From flagpoles to beer bottles, here is today’s news.
First up is more on the Donald Trump flagpole story, but now the good news. Everything is settled, the new flagpole is installed, the flag is flying, and $125,000 is donated to charity. Now I call that a win-win.
Flag to fly again, on shorter pole, at Mar-a-Lago Club Wednesday
When the parties settled the lawsuit in April, the town agreed to waive $120,000 in fines, and Trump agreed to remove the 80-foot pole and erect a 70-foot replacement farther from the road. The agreed-upon site was 140 feet west and 60 feet south of the original location.
The new pole was installed a few weeks ago to give the lawn and plants time to grow in before season, Mar-a-Lago General Manager Bernd Lembcke said.
The American flag, still 15-by-25 feet, will be raised on the new pole Wednesday, when the club opens for the season, Lembcke said. …
…Also part of the settlement was Trump’s pledge to donate $100,000 to mutually agreeable charities relating to the armed forces or the American flag.
As it turns out, Trump donated an extra 25 percent.
Boy Scouts to the rescue again, only this time its old flags that need their expertise. Replacing old flags and giving them a respectful retirement is just another day’s work in the life of a Scout Troop.
Tattered glory: Unserviceable flags removed – Pittsburgh Tribune-Review
Judge Michael McCarthy, a decorated Vietnam War veteran, helped Cornell Turner of Whitehall, and Mark Dissen, 17, of Franklin Park and Scout Troop 171 remove the flags.
Dissen will help Judges McCarthy and Joseph James conduct a proper ceremony, disposal and an inventory of flags in other court facilities and will make recommendations about replacements.
Dissen and his troop also will work with the court on a manual for inspection and removal.
Stars and Stripes beer contained the image of the American flag and its brewers were successfully prosecuted under the State Flag Desecration Laws.

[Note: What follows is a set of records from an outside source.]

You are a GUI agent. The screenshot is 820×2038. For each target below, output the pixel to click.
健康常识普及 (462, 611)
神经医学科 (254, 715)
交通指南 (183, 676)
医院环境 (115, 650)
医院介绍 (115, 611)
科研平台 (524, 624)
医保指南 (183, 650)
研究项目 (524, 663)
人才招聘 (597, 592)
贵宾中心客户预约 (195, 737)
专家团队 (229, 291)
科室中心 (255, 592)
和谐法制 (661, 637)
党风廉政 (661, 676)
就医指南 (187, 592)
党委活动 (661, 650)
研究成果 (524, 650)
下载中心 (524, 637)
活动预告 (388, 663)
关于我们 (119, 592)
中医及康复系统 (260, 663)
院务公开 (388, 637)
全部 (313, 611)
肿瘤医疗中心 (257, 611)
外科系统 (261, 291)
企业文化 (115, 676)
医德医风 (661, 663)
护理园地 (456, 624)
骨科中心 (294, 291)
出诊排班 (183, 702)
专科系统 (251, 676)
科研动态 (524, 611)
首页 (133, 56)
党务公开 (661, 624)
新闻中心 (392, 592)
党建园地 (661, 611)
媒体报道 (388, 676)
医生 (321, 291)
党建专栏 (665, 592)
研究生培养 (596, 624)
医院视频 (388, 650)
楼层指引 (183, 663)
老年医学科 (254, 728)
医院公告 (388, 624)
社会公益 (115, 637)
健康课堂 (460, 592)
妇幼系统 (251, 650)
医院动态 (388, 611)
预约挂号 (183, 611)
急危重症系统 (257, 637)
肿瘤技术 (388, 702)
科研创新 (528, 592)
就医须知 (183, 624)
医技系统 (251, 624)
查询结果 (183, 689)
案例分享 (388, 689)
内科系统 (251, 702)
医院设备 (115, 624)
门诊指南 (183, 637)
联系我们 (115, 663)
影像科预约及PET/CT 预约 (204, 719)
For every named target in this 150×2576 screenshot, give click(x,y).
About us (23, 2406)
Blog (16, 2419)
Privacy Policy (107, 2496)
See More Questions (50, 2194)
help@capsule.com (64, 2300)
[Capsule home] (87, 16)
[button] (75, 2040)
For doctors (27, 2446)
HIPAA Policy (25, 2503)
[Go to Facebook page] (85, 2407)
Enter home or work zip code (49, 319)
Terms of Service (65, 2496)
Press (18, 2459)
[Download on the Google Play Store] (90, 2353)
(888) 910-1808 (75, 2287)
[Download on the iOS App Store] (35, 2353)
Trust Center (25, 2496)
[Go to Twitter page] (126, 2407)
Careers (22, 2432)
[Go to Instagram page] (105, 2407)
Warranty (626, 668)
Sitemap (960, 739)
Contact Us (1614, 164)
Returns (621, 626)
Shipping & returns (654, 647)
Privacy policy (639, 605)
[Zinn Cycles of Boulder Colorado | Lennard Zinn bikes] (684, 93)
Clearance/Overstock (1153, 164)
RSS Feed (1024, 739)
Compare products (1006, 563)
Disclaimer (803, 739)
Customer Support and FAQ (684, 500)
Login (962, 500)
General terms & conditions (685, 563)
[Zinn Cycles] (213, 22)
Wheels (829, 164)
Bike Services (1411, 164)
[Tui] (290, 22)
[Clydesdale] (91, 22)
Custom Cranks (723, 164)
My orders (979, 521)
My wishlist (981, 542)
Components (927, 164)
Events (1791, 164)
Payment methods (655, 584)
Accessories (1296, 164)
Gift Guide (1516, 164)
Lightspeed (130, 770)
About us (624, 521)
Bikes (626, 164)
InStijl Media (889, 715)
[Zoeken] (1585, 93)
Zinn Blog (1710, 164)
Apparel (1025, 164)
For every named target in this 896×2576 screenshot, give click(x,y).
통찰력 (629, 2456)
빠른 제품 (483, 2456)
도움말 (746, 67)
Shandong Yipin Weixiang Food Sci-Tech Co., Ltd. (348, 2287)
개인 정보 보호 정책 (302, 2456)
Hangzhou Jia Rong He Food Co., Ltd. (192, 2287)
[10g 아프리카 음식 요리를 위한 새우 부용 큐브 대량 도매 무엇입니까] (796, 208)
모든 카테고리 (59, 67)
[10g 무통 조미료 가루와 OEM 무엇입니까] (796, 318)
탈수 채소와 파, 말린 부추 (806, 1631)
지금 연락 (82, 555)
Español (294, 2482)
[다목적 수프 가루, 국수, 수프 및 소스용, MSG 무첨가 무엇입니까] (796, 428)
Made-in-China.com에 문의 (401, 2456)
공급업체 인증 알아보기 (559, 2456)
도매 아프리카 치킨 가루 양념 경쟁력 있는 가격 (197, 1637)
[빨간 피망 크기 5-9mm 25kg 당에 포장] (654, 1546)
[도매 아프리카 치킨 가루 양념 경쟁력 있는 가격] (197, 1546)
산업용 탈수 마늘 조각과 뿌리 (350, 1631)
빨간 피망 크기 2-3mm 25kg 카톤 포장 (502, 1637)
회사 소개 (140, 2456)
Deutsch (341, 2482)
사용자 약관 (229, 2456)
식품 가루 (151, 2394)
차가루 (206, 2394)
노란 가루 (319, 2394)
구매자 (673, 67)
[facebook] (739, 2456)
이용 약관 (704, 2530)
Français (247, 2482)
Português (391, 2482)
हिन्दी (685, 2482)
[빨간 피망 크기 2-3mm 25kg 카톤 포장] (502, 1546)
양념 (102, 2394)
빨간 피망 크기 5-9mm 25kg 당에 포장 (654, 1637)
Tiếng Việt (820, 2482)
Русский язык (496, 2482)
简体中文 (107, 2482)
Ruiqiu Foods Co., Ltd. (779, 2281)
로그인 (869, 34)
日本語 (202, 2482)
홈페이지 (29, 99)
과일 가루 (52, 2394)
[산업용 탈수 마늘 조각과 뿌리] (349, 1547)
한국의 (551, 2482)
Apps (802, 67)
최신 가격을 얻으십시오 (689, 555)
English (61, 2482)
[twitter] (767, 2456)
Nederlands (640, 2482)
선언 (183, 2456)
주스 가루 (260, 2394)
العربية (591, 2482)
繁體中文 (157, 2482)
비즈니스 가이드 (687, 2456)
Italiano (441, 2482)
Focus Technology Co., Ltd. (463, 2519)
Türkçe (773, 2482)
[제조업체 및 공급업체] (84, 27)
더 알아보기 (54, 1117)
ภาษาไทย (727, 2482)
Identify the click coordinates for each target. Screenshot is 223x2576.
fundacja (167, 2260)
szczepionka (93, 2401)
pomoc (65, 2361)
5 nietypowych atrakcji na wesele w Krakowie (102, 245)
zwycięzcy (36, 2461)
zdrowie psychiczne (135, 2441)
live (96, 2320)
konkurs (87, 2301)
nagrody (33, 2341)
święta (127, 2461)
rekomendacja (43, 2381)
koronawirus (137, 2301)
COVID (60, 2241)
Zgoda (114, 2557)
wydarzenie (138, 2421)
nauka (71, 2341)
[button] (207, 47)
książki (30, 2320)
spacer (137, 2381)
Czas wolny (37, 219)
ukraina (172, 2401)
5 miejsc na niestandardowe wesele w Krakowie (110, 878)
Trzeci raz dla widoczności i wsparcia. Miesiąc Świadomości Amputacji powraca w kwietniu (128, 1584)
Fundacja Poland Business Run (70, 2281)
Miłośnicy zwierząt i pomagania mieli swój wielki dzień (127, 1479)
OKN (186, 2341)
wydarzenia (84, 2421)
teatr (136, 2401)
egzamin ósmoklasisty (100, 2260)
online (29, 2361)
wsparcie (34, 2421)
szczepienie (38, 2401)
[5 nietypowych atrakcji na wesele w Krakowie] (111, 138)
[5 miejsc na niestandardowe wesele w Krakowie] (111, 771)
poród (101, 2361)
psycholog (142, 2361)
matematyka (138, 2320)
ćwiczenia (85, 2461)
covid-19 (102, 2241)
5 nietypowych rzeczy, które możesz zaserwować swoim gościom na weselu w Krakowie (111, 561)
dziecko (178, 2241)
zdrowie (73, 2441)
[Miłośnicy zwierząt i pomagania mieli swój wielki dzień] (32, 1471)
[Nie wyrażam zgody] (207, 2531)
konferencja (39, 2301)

Boy, how times have changed.
Omaha.com Metro/Region Section
One hundred years ago, a beer bottle from Nebraska came under scrutiny of the U.S. Supreme Court.
Ever since, the history of flag protection in America cannot fully be recounted without mention of an Omaha bottling company.
“Halter and Hayward lose their case,” shouted the headline in the March 5, 1907, issue of The Omaha World-Herald.
Nicholas Halter and Henry Hayward had printed their beer bottles with a representation of the U.S. flag. They were convicted of violating a 1903 Nebraska law prohibiting use of the flag in advertising.
Violation was a misdemeanor. Halter and Hayward were fined $50 each.